Richard and Frieda ULLIS v. INHABITANTS OF the TOWN OF BOOTHBAY HARBOR and eleven other cases.

Supreme Judicial Court of Maine.

Argued March 10, 1983.

Decided April 13, 1983.

*154 Thomas A. Berry (orally), Boothbay Harbor, for plaintiff.

*155 Bernstein, Shur, Sawyer & Nelson, Geoffrey H. Hole (orally), Portland, for Inhabitants of Town of Boothbay Harbor and Licensing Bd. of the Town of Boothbay Harbor.

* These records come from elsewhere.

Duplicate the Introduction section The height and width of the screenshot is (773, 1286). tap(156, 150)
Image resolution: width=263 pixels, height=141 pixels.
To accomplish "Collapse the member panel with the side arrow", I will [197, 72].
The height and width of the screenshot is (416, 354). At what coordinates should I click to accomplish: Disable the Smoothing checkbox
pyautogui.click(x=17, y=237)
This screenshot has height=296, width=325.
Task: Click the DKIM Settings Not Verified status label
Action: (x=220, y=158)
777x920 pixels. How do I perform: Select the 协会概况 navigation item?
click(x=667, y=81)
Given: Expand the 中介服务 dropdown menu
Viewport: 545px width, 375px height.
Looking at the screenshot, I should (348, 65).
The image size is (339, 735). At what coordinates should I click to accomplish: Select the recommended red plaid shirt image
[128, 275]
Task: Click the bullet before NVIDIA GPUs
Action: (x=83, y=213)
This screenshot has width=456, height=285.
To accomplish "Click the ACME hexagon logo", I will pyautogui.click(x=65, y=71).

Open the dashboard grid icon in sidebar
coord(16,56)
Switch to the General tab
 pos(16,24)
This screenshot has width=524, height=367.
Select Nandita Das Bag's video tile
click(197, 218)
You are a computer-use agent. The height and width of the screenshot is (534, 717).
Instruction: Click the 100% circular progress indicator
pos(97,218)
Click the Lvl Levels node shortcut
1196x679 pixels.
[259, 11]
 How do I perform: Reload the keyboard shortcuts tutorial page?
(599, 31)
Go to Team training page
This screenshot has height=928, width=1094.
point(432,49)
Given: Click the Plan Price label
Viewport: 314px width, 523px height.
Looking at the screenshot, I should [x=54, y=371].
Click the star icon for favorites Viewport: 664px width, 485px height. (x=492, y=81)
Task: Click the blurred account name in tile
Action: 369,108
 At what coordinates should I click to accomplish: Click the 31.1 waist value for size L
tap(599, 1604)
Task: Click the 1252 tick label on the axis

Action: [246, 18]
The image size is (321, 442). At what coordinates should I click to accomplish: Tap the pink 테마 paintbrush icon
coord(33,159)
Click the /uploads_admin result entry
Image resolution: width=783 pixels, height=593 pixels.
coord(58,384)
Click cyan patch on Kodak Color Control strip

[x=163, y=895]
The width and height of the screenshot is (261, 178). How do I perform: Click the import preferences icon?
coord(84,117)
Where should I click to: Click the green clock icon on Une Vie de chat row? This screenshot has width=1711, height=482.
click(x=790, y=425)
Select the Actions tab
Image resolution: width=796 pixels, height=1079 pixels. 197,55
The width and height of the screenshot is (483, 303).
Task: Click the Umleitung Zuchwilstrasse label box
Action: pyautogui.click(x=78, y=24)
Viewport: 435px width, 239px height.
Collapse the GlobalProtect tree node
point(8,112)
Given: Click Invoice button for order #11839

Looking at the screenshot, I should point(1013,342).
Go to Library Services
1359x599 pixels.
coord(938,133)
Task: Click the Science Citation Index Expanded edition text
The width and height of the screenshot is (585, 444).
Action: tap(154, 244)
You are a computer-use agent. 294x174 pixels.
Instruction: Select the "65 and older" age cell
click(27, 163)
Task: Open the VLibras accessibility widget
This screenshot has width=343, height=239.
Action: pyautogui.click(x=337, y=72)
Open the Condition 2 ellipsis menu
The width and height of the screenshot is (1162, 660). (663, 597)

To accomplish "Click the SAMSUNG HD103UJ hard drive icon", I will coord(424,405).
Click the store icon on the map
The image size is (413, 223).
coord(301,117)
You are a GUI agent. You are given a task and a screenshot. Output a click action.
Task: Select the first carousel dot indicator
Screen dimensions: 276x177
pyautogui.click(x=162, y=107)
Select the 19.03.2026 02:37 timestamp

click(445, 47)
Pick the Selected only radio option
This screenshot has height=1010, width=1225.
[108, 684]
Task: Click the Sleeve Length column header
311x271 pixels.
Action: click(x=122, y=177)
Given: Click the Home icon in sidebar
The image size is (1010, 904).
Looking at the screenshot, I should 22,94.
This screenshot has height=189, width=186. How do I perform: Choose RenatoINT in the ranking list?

Peter J. Brann (orally), Clifford B. Olson, Phillip M. Kilmister, Augusta, for Maine State Liquor Com'n, et al.


McKUSICK, Chief Justice.

The Town of Boothbay Harbor appeals from the adverse judgment of the Superior Court (Lincoln County) in twelve separate actions consolidated below for hearing and now on appeal. At issue in each case was the validity or proper application of the Town's victualer's ordinance, which requires all restaurants serving alcoholic beverages to obtain a "Class H" license from the Town licensing board, and which prohibits the issuance of a Class H victualer's license to any establishment within 1200 feet of a preexisting Class H licensee.[1] The Superior Court held that section 8.3 of the ordinance the 1200-foot provisioncannot be used to deny victualer's license applications because it conflicts with the statewide liquor licensing scheme enacted by the legislature, and that it cannot "operate as a vehicle by which a municipality may impose further restrictions on the issuance of [state] liquor licenses." In order to deal with these cases coherently on appeal, we divide them into five categories. Cases in the first three categories must be disposed of on procedural grounds. Cases in categories four and five squarely present the question whether section 8.3 of the Boothbay Harbor's victualer's ordinance may be used to deny restaurateurs' applications for state liquor licenses and local Class H victualers' licenses, respectively. We hold that it may not be so used, and affirm the decision of the Superior Court in those cases.

I. Lack of Standing

In case No. CV-81-72, we must vacate the judgment of the Superior Court and remand with directions to dismiss. The plaintiff in the Superior Court was the Town of Boothbay Harbor, which sought review of a decision of the State Liquor Commission pursuant to 5 M.R.S.A. § 11001(1) (Supp. 1982-1983) and M.R. Civ.P. 80B. The State Liquor Commission had denied Richard and Frieda Ullis, proprietors of the Harbor Deli in downtown Boothbay Harbor, a state liquor license, thereby affirming a preliminary liquor license denial by the Town's selectmen.[2] The commission's *156 holding rested on its determination that the Ullises' restaurant was within 300 feet of a nearby church and therefore ineligible for a liquor license under 28 M.R. S.A. § 301 (1974)[3]an issue never addressed by the selectmen. The commission's opinion also statedin a dictum that the selectmen had erred when they denied the Ullises' liquor license application on the sole ground that their restaurant was ineligible for a local Class H victualer's license. The Town objected to this dictum and asked the Superior Court to "overturn" it.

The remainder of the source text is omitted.